Considerando que a oferta de alojamento turístico “não tem qualquer influência no arrendamento”, Menezes Leitão recorda que “a Lei das Rendas teve um impacto muito positivo, na medida em que devolveu confiança aos proprietários”. Contudo, “esse impacto positivo foi-se esvaindo devido aos recuos na liberalização do arrendamento, à prorrogação do regime transitório nos arrendamentos comerciais, efectuada pela Lei 79/2014, e, agora, devido ao anúncio do regresso ao congelamento de rendas, efectuado pelo PS”.
“Os proprietários já não acreditam que não haja tentativas de prorrogar à força os arrendamentos e, devido a esse receio, já não colocam os imóveis no mercado de arrendamento. Por isso a escassez de oferta é uma realidade. E quanto menos confiança o poder político der aos proprietários menos oferta de arrendamento haverá”, adianta o presidente da ALP.
Esclarecer “mitos”
Eduardo Miranda, presidente da recém-criada Associação do Alojamento Local em Portugal (ALEP), diz que é preciso “desmistificar” a influência do arrendamento de curta duração no aumento das rendas e há convocou uma conferência de imprensa para a próxima quarta-feira para tentar desfazer polémicas.

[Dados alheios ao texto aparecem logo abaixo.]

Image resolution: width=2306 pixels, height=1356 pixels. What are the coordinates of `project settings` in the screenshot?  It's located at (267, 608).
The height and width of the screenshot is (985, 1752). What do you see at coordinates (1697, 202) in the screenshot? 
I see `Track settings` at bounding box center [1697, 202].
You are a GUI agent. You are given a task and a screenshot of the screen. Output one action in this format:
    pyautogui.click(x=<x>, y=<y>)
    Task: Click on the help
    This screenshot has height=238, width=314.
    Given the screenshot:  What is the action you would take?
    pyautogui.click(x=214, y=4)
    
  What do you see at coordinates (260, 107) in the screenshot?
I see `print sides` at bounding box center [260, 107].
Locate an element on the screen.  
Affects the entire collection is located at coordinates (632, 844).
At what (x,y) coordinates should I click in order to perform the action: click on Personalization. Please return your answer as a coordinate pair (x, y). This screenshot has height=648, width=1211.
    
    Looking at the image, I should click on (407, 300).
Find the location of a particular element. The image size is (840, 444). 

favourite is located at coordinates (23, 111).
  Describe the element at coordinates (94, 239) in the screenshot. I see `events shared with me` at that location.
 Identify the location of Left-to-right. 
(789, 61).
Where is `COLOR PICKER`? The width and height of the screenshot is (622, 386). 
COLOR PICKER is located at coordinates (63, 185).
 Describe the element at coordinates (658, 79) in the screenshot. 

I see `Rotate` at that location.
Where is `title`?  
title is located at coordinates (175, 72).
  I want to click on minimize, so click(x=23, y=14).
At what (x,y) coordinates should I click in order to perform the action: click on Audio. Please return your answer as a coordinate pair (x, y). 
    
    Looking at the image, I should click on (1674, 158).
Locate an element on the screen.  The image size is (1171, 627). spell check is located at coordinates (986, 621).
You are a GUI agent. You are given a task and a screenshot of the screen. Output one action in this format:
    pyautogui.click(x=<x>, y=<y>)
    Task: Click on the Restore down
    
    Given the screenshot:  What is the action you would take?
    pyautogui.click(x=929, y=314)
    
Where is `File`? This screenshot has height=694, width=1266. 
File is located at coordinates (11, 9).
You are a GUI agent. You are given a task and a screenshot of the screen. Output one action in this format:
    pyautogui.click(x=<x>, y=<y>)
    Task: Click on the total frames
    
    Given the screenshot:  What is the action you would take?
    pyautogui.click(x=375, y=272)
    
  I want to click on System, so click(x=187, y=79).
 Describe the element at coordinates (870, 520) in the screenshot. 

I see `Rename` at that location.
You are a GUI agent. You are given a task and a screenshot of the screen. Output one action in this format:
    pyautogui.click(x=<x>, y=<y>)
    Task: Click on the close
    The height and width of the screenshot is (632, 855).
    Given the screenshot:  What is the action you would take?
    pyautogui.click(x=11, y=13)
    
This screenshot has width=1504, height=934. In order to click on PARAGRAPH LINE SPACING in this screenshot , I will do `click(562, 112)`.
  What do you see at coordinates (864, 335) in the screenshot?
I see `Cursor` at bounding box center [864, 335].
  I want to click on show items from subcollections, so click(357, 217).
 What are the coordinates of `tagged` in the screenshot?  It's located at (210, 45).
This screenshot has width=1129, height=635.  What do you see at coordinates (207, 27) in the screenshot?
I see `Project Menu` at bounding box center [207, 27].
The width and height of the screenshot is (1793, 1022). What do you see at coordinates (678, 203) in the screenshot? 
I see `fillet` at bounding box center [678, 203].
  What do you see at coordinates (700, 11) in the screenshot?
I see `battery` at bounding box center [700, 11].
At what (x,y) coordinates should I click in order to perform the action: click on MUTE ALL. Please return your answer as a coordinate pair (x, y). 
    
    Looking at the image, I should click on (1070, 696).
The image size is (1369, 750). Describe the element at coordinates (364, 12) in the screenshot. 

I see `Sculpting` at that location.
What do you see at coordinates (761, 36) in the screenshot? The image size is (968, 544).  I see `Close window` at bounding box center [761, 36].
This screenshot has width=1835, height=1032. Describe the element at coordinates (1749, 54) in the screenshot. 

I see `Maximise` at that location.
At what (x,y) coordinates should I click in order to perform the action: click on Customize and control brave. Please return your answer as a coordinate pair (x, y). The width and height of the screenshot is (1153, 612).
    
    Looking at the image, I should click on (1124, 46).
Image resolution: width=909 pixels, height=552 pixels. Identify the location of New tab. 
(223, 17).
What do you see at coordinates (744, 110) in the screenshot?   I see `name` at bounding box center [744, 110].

“O AL, em Lisboa, quase não tem representatividade, contanto apenas cerca de 1,3% dos imóveis. Isto são factos”, sublinha.
O presidente da ALEP detalha que em Lisboa só há duas freguesias em que a presença de AL poderá ter significado: Santa Maria Maior (inclui os bairros de Alfama, Baixa, Chiado, Castelo, e Mouraria) e Misericórdia (Encarnação, Santa Catarina, Mercês e São Paulo). “E o mesmo se passa no Porto”, argumenta. Há aumentos de preços, sim, mas a “forte presença de investidores estrangeiros” é o factor que mais tem “potenciado a subida, em especial no último ano”. E concorda que o problema, neste momento, não é o aumento das rendas “mas a falta de imóveis para arrendar” e o “crescente número de imóveis à venda”.
Contactada pelo PÚBLICO, fonte da Airbnb, uma das mais populares plataformas de arrendamento de casas a turistas, refere não ter dados que permitam “avaliar se existe um crescimento no preço dos alugueres e quais as razões”. A existir, “é algo que sucede sempre em todas as grandes cidades atractivas onde as pessoas querem viver”, continua, disponibilizando-se a reunir com as autoridades nacionais para “trabalhar de forma conjunta e encontrar soluções”.